[[ Input records, beginning ]]

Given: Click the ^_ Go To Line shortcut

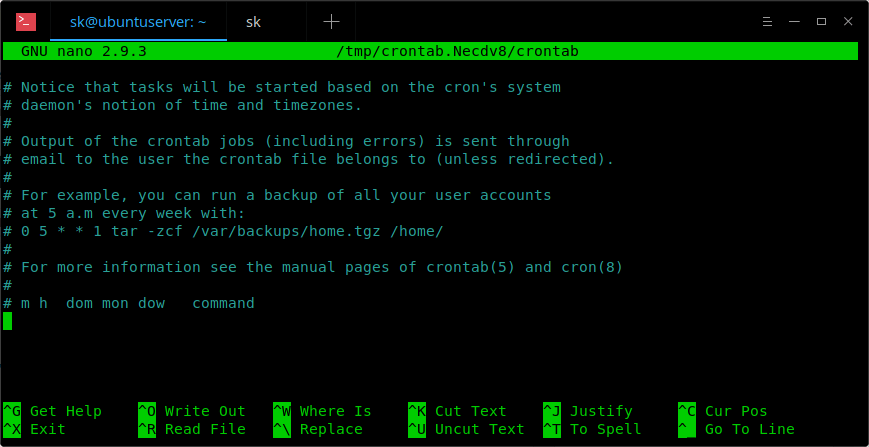Looking at the screenshot, I should point(737,429).
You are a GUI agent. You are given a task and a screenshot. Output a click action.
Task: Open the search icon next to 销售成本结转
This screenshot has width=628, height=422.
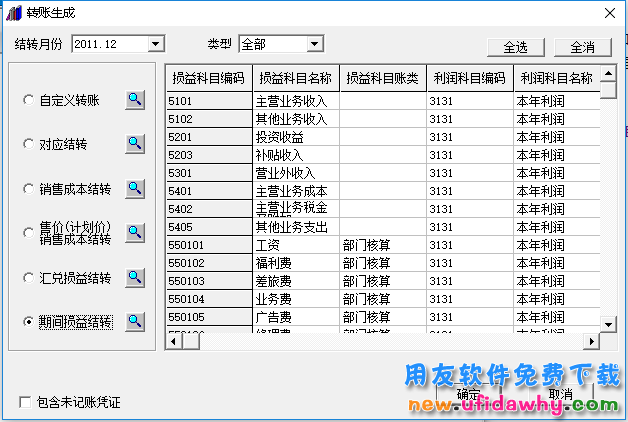point(135,188)
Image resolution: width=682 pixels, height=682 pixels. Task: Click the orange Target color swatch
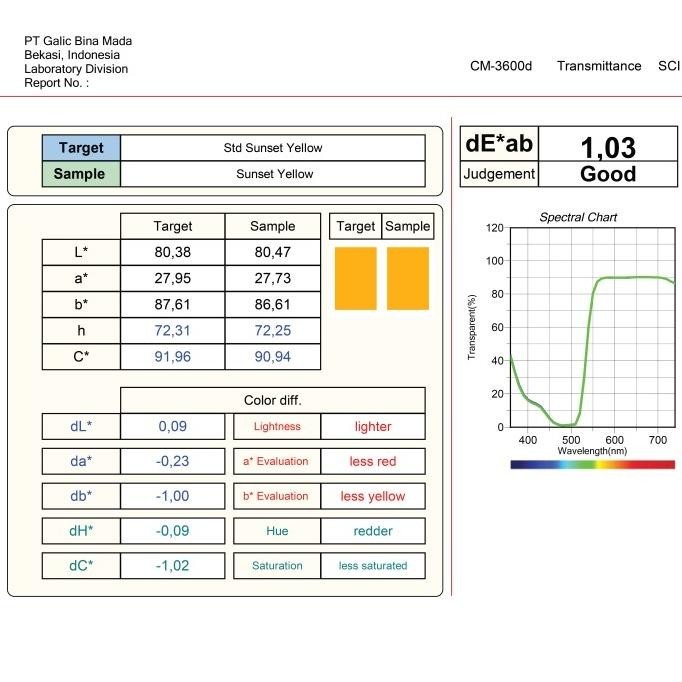pyautogui.click(x=355, y=278)
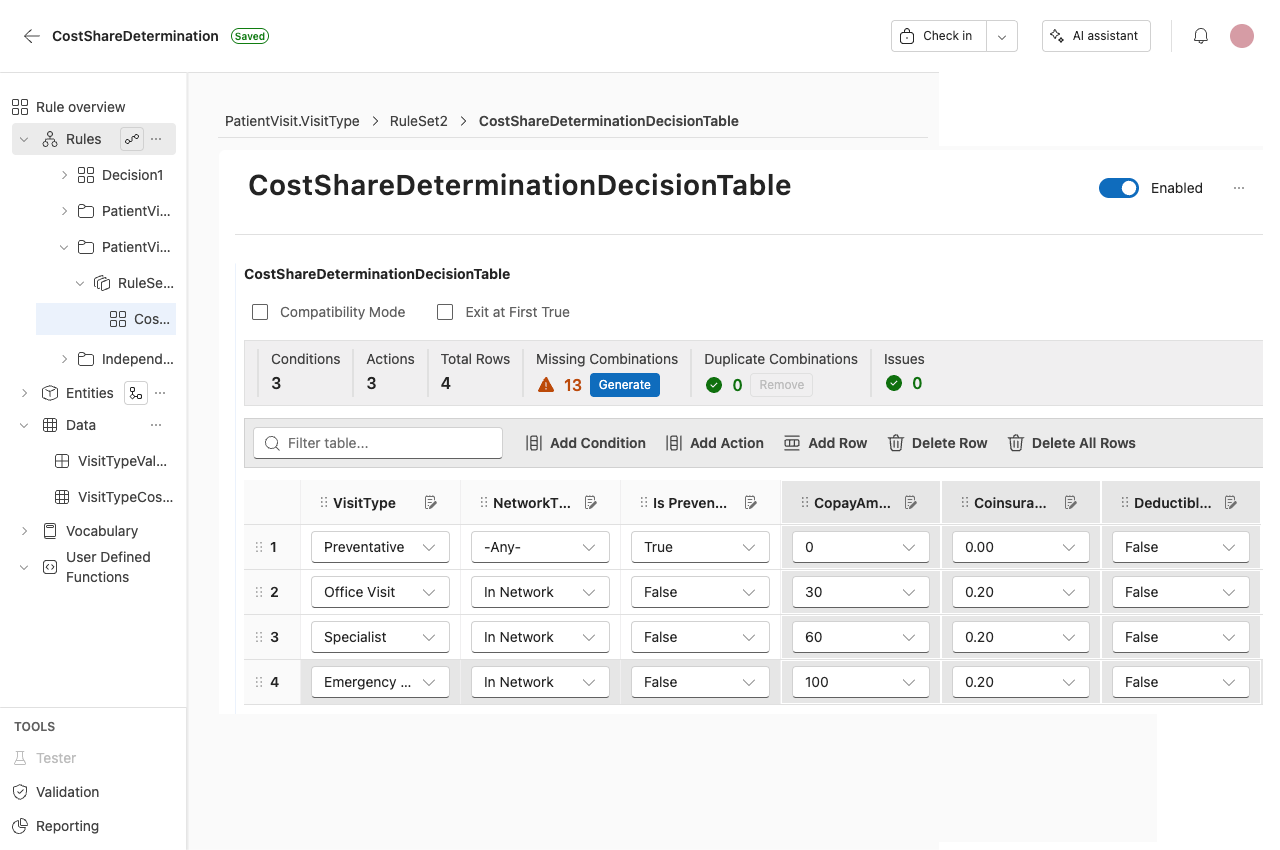Generate the missing combinations

[624, 384]
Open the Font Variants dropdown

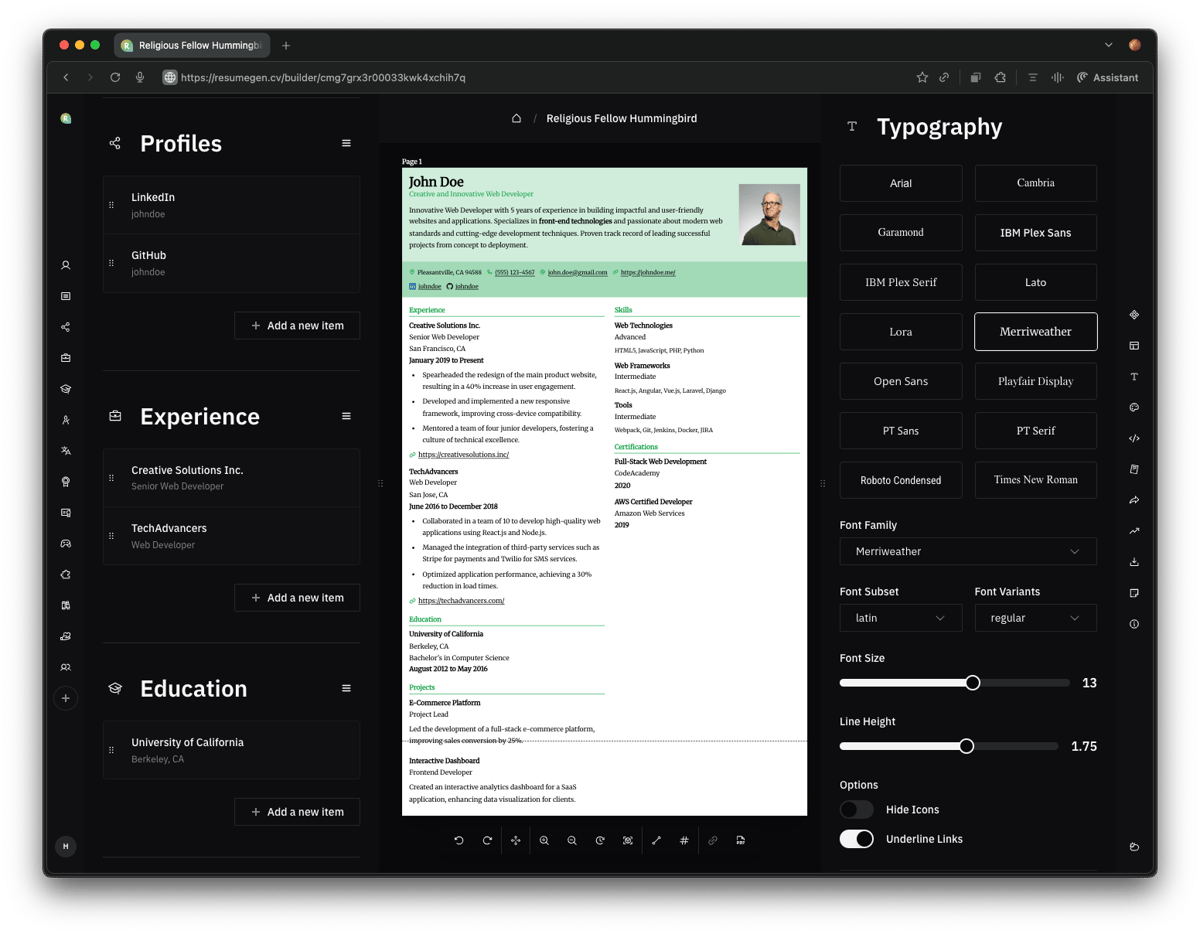[1035, 618]
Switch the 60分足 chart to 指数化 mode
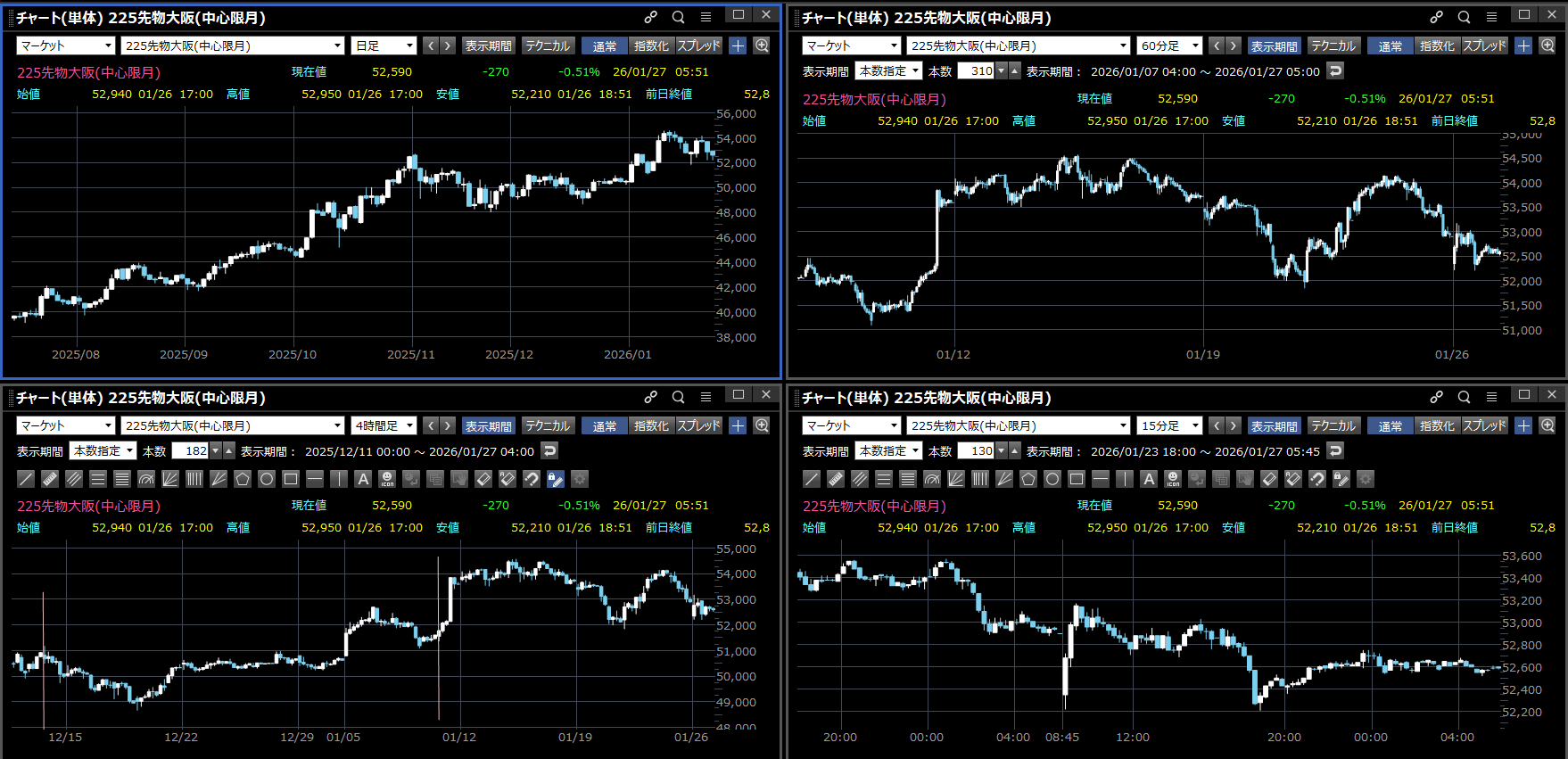Image resolution: width=1568 pixels, height=759 pixels. pyautogui.click(x=1436, y=45)
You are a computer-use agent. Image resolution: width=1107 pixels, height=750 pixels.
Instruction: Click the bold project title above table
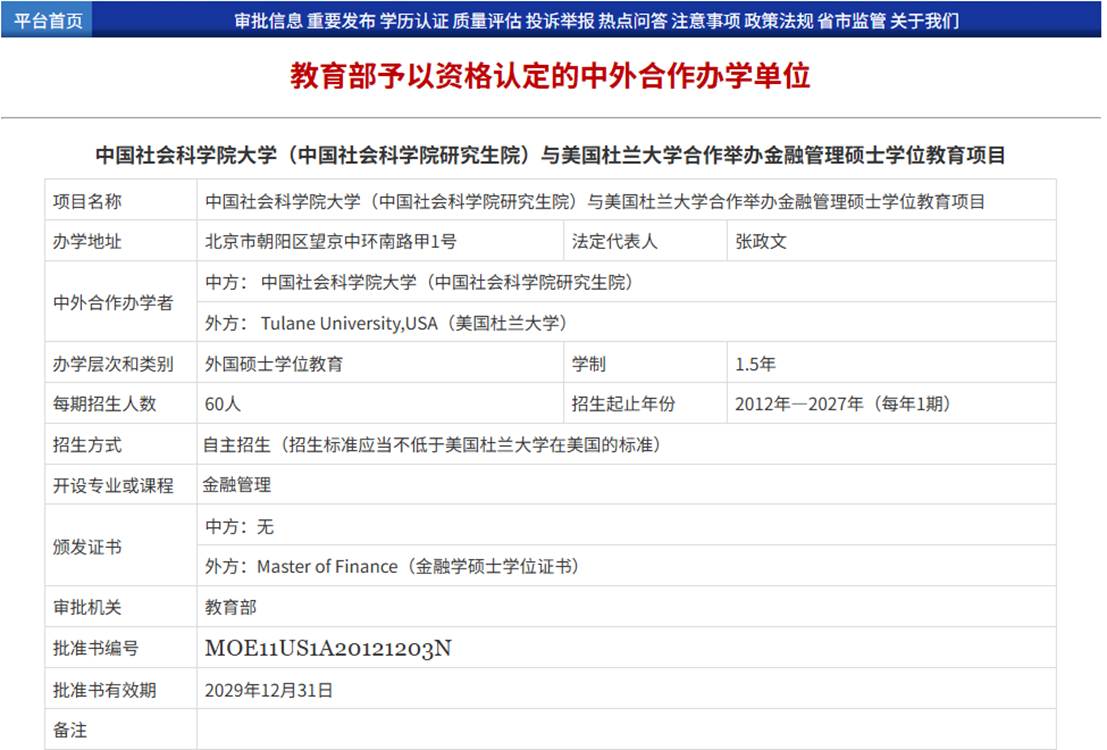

[[ Input records, end ]]

## Task to carry out
Check each line above for the string "agent", then copy the ones that have it.

## Response
You are a GUI agent. You are given a task and a screenshot. Output a click action.
You are a computer-use agent. Image resolution: width=1107 pixels, height=750 pixels.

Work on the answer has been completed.